### DATASET EXTRACT:

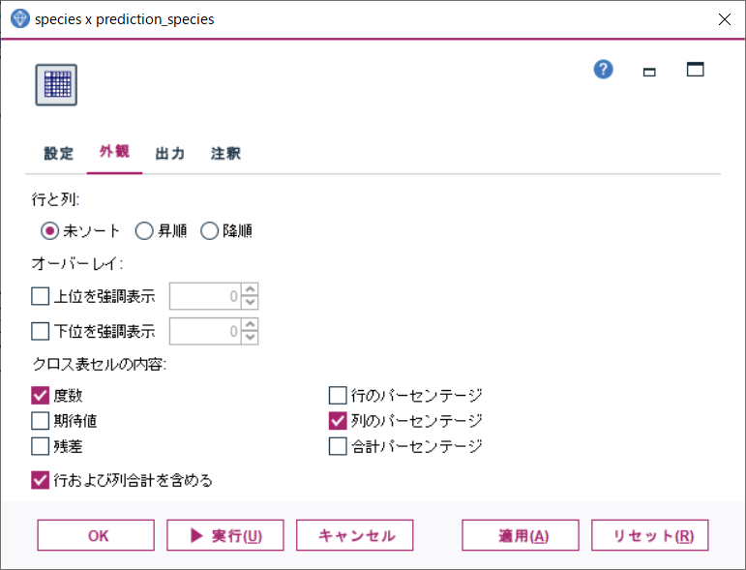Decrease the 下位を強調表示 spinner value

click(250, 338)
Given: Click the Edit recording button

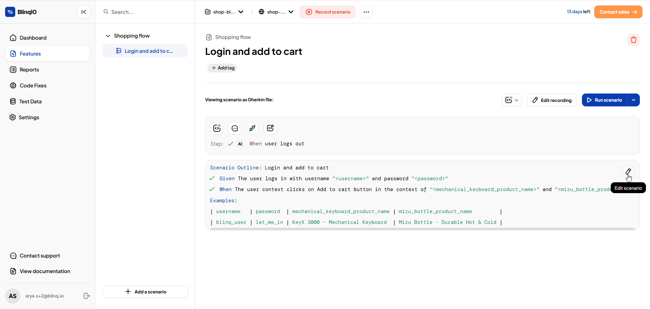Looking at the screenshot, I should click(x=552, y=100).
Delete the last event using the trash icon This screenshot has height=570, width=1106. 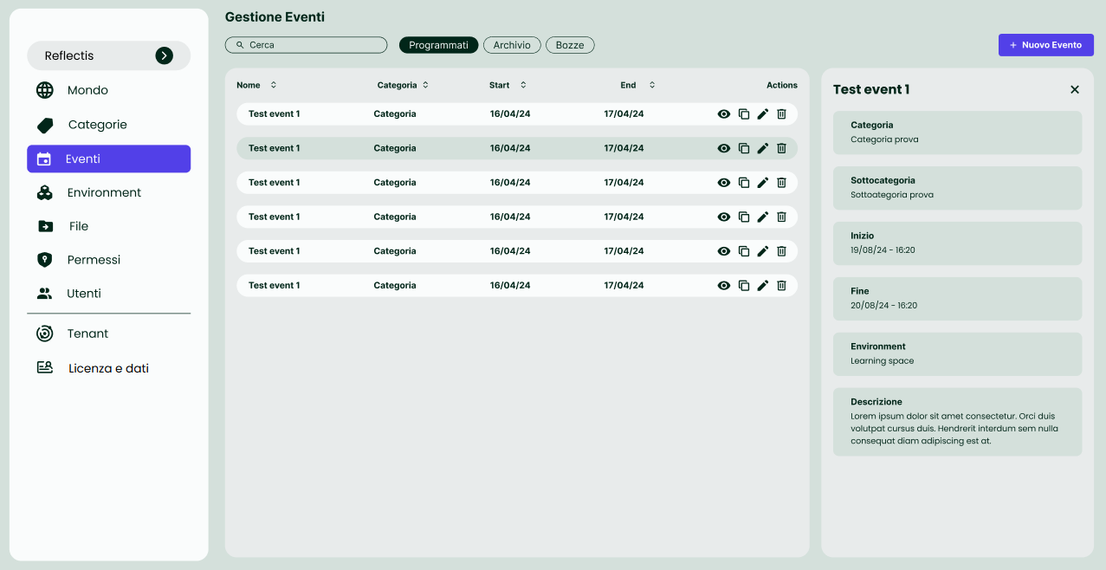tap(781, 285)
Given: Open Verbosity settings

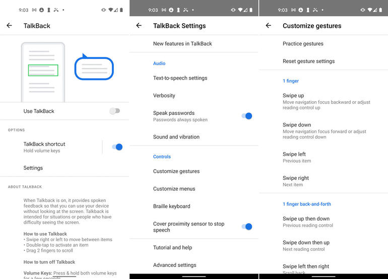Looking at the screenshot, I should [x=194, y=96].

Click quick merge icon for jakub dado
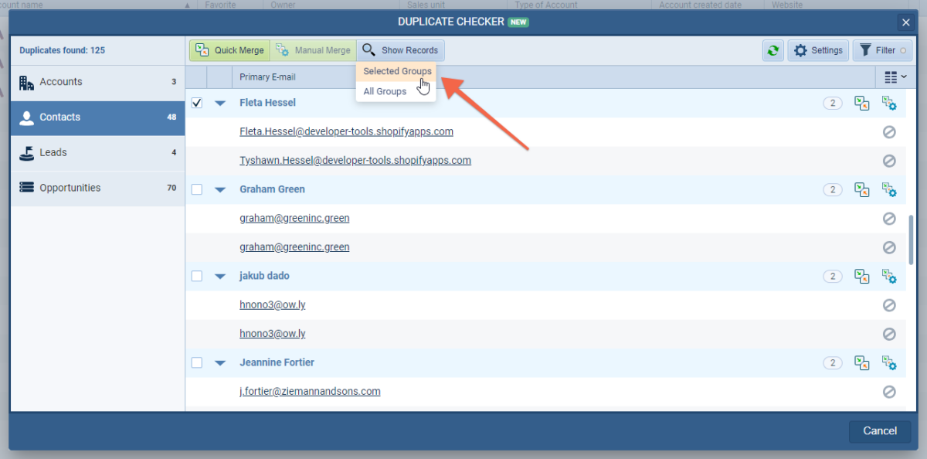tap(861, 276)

### TASK INSTRUCTIONS:
The copy starts at the line holding "Given: Open Verbosity settings" and ends at the last line of the records above. Transcribe those lines exactly, pictures excluded.

### EXERCISE OUTPUT:
Given: Open Verbosity settings

Looking at the screenshot, I should [x=194, y=96].

Click quick merge icon for jakub dado
tap(861, 276)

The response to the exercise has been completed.